It used to be so simple. In the mid-1990s cruising the internet involved a lot of barren websites and empty chatrooms. But these days even trying to merge onto the information highway involves steering through tons of high-traffic websites and even computer crashes. That’s what happens when everyone slows down to rubberneck at “The Yum Boys Part II” file at XTube.
Far away from any porn site pile-up Thomas Waugh, a professor of film studies and sexuality studies at Montreal’s Concordia University, is studying a copy of Inches Magazine.
“I hadn’t seen one in a long time,” he confides. “What an anachronistic object this is! I can’t believe skin magazines have lasted this long as objects.”
With internet and online technologies radically changing the way people experience porn, Waugh wonders if printed porn may someday be completely overtaken by the newer, more interactive formats.
Ironically, it’s the porn that determines which formats survive.
In the 1980s, consumers were offered a choice between VHS and Beta video recorders. But when the adult film industry collectively decided to release its movies in the VHS format (whose tapes had more space than the shorter but higher quality Beta ones) they effectively killed Beta technology.
Blu-Ray disc technology seems poised to suffer a similar fate since porn makers recently announced they were sticking with DVD. (Blu-Ray is to DVDs what CDs once were to vinyl: a new digital way to store more information for sharper, fuller sound and images.)
According to Wendy Donnan, HARDtv’s VP of programming, the future of gay erotica involves merging interactive, online porn with its simultaneous live broadcast on TV.
She’s referring to HARDtv’s Mar 1 launch of Boyscondo TV Live, a new spin-off of the popular website. The result, she promises, will be a hybrid digital cable/internet program that Donnan says “has never been done before and completely merges the internet and television.”
The concept is equal parts television’s Big Brother, website sex show and the computer game The Sims.
According to the Boyscondo website, the action takes place in a condo where “over a dozen condo boys with visiting guests” are watched by “over three dozen cameras 24/7.” Donnan says viewers can go online and “watch what’s going on on TV and actually interact and see what [they’re] saying at the bottom of the screen and see how other people are interacting, what people are saying.”
For Todd Klinck, co-owner of the “fantasy video” production company Mayhem North, making porn is an extension of the “digital revolution.”
He describes his product as “very homemade. We hire models, we bring them in. The audience gets to meet them. We shoot stuff in the private location in the club and then the audience watches it live on the big screen as it’s happening.”
Klinck believes the future of gay porn lies in “a pay-per-view concept, as opposed to paying once for a hard product in your hand.”

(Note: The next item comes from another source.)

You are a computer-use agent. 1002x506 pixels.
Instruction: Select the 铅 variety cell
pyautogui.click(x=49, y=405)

Which is not to suggest that sex toy technology hasn’t made marvelous advances of its own of late.
“The torch has been passed and a new generation of consoles are perverted. The circle of wank begins again…” reads a website announcing the coming of the Wiibrator, a vibrator version of Nintendo’s game-playing, wireless joystick, the Wii.
Heralding a new way to “plug ‘n’ play” and calling itself “the ultimate iPod acsexsory,” the OhMiBod is “the first insertable, music-driven vibrator which utilizes advanced microchip technology to transform your favorite music into mind blowing, body bending orgasmic bliss.”

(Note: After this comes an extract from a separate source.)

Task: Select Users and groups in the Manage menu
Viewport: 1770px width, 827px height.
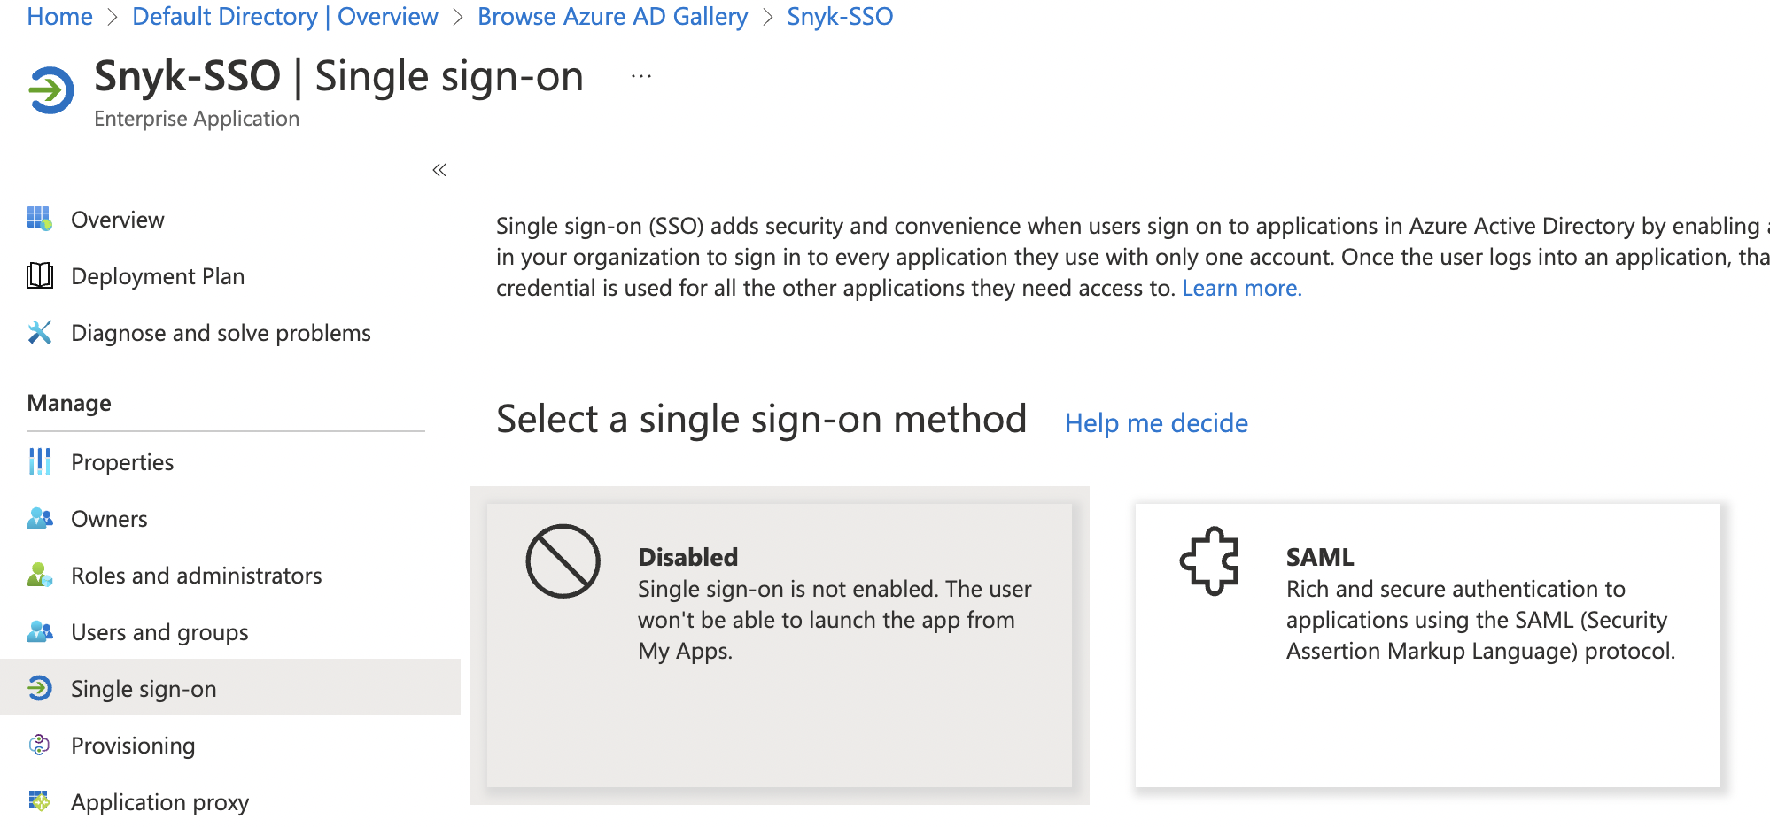Action: point(159,631)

Suki, the OhMiBod’s founder, says she got the idea after receiving “my two favorite stocking stuffers of all time-my iPod mini and a pearl rabbit vibrator.”

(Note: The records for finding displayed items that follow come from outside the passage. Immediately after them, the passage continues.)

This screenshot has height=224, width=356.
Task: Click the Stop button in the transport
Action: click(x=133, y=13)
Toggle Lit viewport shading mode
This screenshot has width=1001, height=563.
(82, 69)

Though Klinck is reluctant to speculate on the specific shapes future pay-per-view porn may take, he says power-to-the-people sites like XTube will likely figure prominently.
They “get the technology into everybody’s head,” he says; not to mention into average people’s hands.
“You can plug in a pretty high-qu___ality webcam and shoot something on your bed with somebody and it can be uploaded live simultaneously to a YouTube-type site. So the people making porn can have less and less technical ability and there’ll just be more,” Klinck explains.
Professor Waugh agrees. He says the future of gay porn lies in “non-commercial virtual formats for erotic experiences and fantasy [like XTube]” that have a “global dimension that San Fernando glossy materials don’t.”
But if, as Waugh says, “people’s fantasies and desires are much more resourceful than corporate marketing,” why do people still need a web-enabled Motorola KRZR K1m cellphone to watch porn when they’ve already got two hands and the greatest home entertainment system of all just six inches below their naval?
Well, in these STD-obsessed times, it is the ultimate in safe sex.
Then there’s the natural allure of using new technology to fulfill old needs.
Cave men drew dirty pictures on the wall with charcoal. The Japanese erected a big, black cock to honour the gods of iron. When the camera was invented, people started taking pornographic pictures. The minute they invented the movie, people put sex on screen. Any new means of communication will almost immediately become an outlet for sexual expression.
For erotic explorers ramping onto the information highway of the future, the trick won’t be navigating yourself through all the offerings. It’ll be keeping your hands on the wheel.